My first R package building experience: Reflections from creating bulletchartr!

I haven’t been able to make a blog post in a while (my blog post on cherry blossoms earlier this month was more of a big update)! Since my last post I: moved back to Tokyo, went to the RStudio Conference in San Diego, AND started my data analyst/viz internship at ACDI/VOCA! As part of my internship, I was tasked with creating a package for visualizing KPIs with bullet charts. Working with my supervisor, Amit Kohli we developed bulletchartr, based off of the ephemeral ggplot2, which allows one to create different versions of bullet charts with either a R data frame or Excel file input! You can read the intro article here and/or check out the Git Hub repo here! Here’s a look at one of the bullet charts that you can make with bullet_chart():

Today I wanted to talk a bit about my R package building experience and showcase some of the things that really helped me out!

When I first proposed we turn our set of bullet chart functions into a full-blown package I noted that I had a lot of preparation to do. The first source of information I looked into was of course, Hadley Wickham’s “R Packages” book!
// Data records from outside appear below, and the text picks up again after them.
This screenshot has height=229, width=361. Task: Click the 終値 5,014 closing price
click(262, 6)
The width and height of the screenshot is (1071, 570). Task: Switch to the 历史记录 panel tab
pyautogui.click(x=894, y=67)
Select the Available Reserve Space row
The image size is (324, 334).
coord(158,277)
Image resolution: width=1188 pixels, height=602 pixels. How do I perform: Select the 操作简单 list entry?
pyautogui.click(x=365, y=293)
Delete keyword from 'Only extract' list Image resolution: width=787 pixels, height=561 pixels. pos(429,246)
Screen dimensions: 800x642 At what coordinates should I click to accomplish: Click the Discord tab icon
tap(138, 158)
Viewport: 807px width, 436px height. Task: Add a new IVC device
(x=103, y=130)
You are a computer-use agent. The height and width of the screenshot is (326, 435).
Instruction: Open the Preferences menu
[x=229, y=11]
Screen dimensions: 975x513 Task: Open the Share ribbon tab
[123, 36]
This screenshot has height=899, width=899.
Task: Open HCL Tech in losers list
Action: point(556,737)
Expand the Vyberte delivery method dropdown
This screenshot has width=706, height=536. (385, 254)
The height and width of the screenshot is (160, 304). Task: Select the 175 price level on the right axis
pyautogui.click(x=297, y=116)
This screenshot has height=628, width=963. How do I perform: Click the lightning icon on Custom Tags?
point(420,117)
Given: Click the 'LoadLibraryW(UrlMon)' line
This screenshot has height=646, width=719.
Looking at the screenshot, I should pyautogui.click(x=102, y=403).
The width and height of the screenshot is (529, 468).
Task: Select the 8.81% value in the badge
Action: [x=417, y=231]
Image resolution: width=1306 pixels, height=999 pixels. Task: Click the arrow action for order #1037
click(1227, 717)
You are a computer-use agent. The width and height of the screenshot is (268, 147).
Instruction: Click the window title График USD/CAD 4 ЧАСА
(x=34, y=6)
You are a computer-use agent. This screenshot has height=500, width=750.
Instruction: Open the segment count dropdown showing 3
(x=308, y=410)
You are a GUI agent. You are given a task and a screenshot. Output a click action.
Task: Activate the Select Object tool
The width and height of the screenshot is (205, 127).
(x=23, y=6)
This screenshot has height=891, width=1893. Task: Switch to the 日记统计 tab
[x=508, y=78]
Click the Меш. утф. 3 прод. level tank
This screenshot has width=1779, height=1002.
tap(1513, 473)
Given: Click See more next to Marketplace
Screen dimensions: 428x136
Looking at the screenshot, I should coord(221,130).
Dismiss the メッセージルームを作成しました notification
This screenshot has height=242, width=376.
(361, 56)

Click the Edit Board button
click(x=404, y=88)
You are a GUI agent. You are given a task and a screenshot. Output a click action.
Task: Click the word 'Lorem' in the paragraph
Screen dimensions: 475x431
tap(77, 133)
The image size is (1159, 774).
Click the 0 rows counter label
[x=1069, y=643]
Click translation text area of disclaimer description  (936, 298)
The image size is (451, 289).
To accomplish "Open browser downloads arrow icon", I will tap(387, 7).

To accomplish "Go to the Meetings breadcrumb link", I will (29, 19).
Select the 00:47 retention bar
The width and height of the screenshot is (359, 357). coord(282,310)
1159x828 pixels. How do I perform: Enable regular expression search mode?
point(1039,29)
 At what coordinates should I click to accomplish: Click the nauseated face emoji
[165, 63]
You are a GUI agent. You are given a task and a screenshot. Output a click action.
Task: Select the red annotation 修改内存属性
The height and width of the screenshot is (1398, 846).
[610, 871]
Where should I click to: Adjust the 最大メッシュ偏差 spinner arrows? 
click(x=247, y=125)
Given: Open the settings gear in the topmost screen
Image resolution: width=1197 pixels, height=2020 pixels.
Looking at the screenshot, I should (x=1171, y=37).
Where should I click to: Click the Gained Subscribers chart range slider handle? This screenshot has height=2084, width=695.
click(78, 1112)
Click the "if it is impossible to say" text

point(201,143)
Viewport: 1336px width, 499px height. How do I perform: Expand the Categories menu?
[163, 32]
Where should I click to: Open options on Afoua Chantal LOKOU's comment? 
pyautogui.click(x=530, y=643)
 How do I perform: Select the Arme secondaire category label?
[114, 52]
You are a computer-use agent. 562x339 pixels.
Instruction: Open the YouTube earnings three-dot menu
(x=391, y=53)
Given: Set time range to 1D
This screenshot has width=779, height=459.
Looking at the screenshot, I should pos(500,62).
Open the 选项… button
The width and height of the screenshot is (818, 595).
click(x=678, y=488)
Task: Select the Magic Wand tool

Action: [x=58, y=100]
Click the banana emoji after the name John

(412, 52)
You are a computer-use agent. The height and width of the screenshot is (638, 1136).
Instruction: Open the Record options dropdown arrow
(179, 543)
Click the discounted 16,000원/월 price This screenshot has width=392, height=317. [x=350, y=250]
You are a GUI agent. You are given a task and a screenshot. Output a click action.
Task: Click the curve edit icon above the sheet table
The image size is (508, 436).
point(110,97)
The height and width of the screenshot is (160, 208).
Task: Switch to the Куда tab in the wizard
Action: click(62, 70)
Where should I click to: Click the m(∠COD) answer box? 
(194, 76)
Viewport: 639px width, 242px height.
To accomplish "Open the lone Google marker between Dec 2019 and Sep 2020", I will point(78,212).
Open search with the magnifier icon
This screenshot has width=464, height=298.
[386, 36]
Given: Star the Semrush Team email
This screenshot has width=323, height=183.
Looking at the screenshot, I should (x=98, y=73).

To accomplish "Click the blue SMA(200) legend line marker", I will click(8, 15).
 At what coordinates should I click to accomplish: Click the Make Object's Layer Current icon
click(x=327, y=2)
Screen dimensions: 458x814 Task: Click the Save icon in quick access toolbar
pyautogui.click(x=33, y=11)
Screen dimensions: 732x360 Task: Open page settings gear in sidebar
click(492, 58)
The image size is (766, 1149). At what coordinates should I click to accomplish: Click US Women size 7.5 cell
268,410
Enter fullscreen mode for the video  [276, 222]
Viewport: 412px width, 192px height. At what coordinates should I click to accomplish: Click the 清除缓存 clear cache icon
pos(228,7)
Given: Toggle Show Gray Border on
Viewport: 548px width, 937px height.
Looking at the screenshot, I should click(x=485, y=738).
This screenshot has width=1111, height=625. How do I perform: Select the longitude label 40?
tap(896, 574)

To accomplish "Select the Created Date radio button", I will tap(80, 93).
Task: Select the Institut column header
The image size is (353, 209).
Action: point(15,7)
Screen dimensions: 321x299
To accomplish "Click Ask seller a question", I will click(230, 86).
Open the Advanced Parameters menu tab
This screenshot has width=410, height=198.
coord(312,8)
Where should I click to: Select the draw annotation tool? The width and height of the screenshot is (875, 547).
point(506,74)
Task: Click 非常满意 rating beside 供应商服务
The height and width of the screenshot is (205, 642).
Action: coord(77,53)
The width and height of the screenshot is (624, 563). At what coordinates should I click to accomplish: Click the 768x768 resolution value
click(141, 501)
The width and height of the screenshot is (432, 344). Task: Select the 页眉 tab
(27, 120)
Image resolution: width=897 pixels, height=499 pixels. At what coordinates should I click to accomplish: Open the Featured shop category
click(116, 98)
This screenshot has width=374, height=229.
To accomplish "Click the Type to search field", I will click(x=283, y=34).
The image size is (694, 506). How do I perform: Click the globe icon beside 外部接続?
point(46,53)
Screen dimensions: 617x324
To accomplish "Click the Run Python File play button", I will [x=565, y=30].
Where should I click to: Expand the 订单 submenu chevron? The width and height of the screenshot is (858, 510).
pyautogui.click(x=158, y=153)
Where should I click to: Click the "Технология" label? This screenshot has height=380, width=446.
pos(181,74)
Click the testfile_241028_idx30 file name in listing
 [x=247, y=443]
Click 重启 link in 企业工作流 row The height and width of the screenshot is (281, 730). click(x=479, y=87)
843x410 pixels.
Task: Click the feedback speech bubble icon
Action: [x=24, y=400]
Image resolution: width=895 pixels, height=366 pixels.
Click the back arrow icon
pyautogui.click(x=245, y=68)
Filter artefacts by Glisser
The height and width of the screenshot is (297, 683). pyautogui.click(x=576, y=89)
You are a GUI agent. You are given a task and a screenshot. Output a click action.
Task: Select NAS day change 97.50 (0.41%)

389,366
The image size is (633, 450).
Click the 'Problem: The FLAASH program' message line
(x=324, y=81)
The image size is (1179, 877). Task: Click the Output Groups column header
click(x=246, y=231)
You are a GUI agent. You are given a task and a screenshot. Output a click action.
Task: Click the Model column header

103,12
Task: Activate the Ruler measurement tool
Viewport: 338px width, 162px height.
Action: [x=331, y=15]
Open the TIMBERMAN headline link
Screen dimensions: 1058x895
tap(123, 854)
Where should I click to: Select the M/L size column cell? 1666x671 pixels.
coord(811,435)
After confirming with Amit that we will work on this exciting project, I proceeded to read most of it in the weekend that followed. From chapters on documentation to compiled code it gave me a good overview on what I needed to do and I frequently referred back to it throughout the package building process.

`Git` it done!

For most of my time working with R, I was mainly doing things by/for myself; Doing projects to showcase on my blog, doing analyses for my dissertation, etc. So this was also a great opportunity to collaborate on a R-related project for the first time. As I’m in Tokyo and Amit is in London, our communication was purely online as we bounced ideas off each other and let each other know of issues and possible ideas not just through Skype but also through commit messages and Git repo issues. A handy trick I learned was that you can close and reference Issues in the commit message!

To see a full list of the keywords to close an issue check this help page!

Recently I saw this article which talked about using the Git Bash console for handling your version control. Although the RStudio Git Hub panel is quite good and gets the majority of things done (indeed, I still use it most of the time), sometimes, as I’ll show below, may necessitate learning how to use Git through the console as well!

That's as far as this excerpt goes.